Task goal: The answer should consist of each line below that contains the word "button".
===============
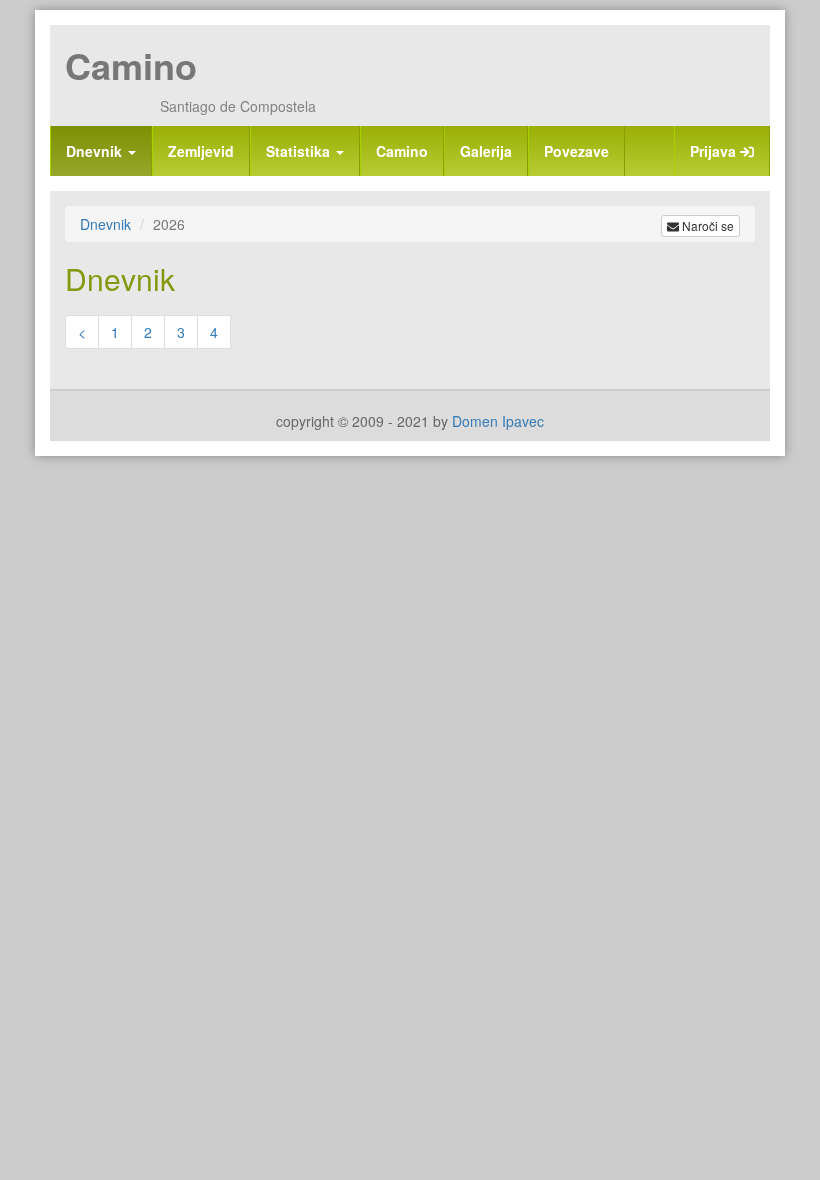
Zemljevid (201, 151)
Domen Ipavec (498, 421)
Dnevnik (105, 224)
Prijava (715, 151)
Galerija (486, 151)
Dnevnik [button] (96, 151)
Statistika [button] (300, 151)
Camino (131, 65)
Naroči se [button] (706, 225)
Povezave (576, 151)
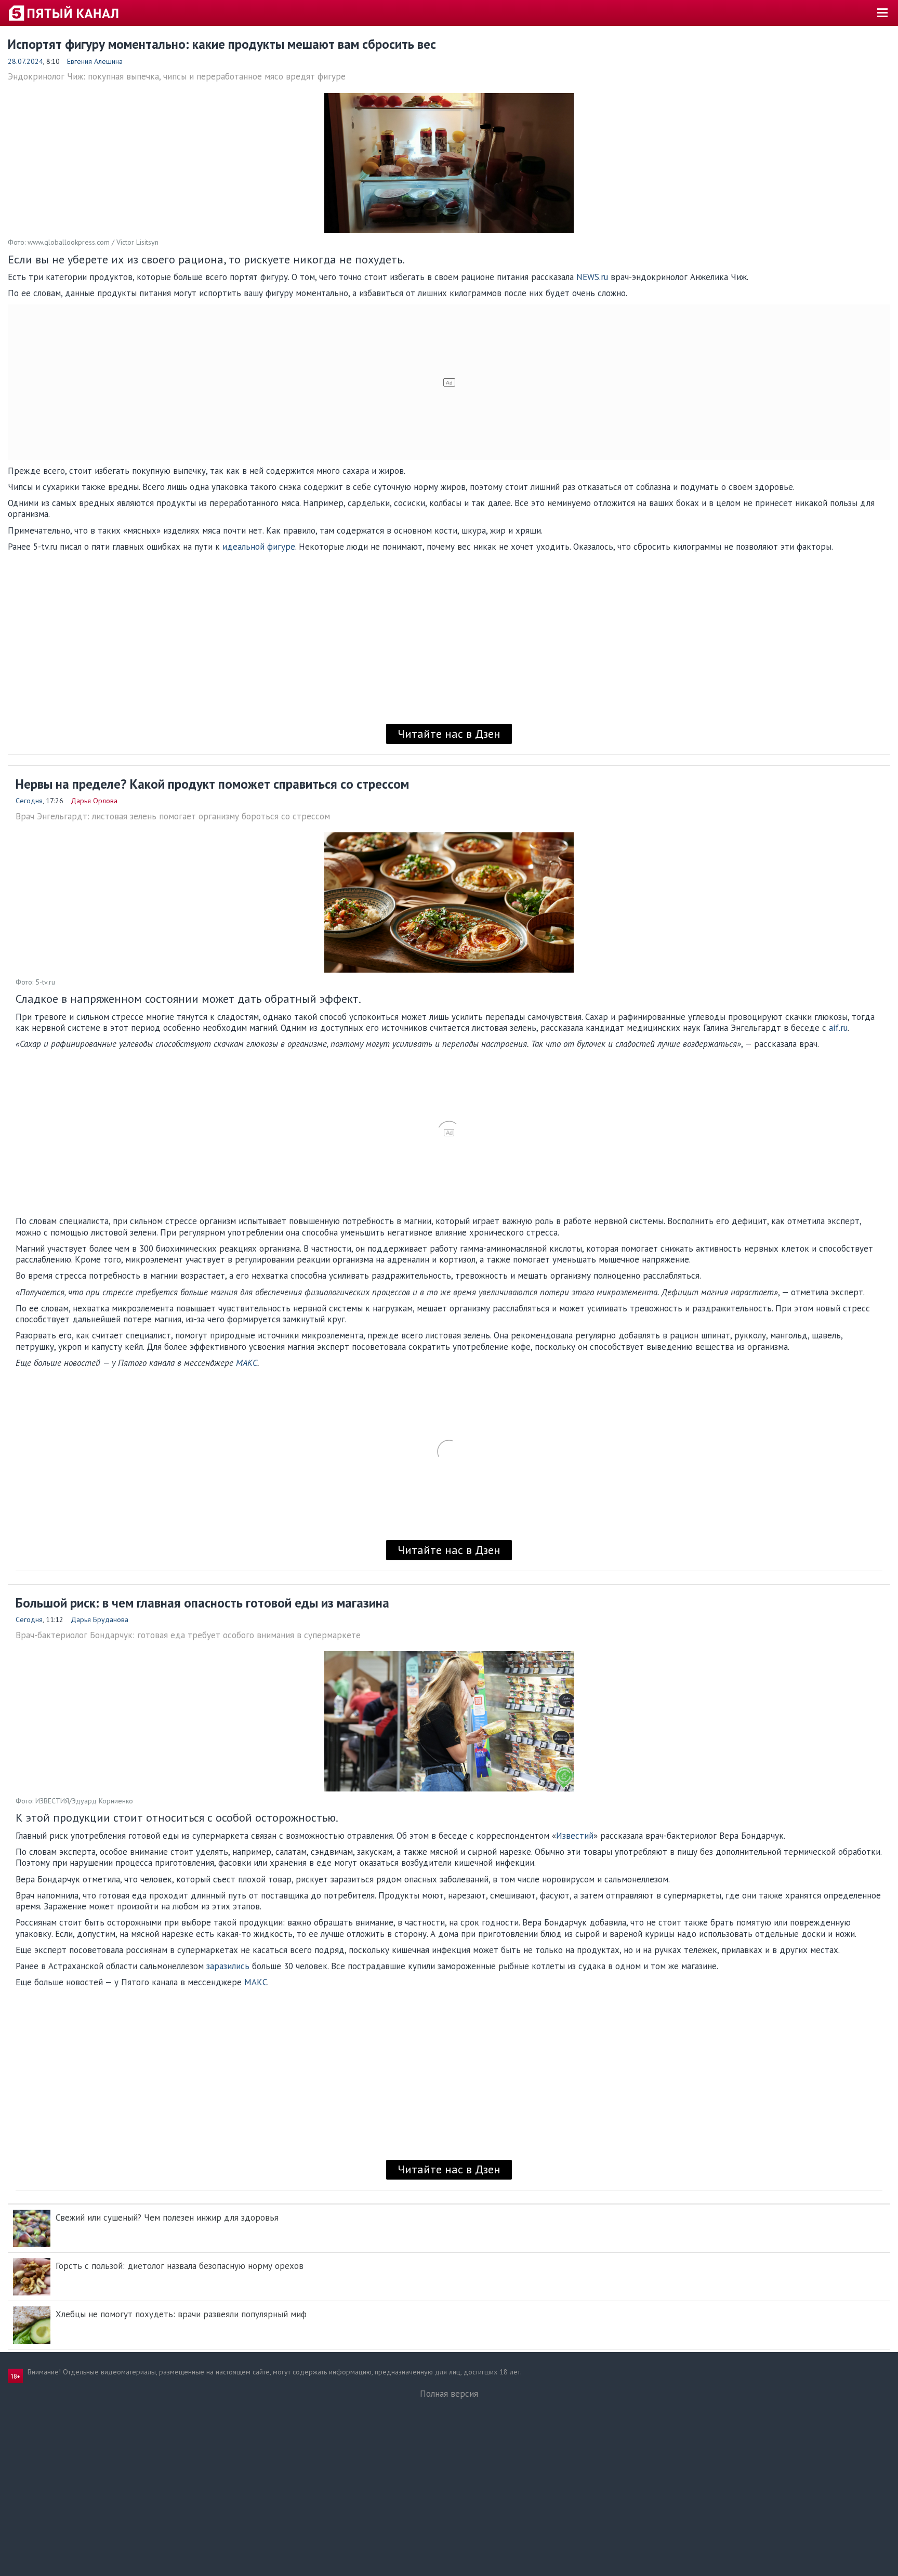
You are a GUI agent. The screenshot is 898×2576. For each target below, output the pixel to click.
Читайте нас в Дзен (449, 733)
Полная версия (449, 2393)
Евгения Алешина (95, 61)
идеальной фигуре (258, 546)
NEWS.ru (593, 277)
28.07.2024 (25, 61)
===============
Your solution:
Dnevnik [button] (96, 151)
Statistika [button] (300, 151)
Naroči se [button] (706, 225)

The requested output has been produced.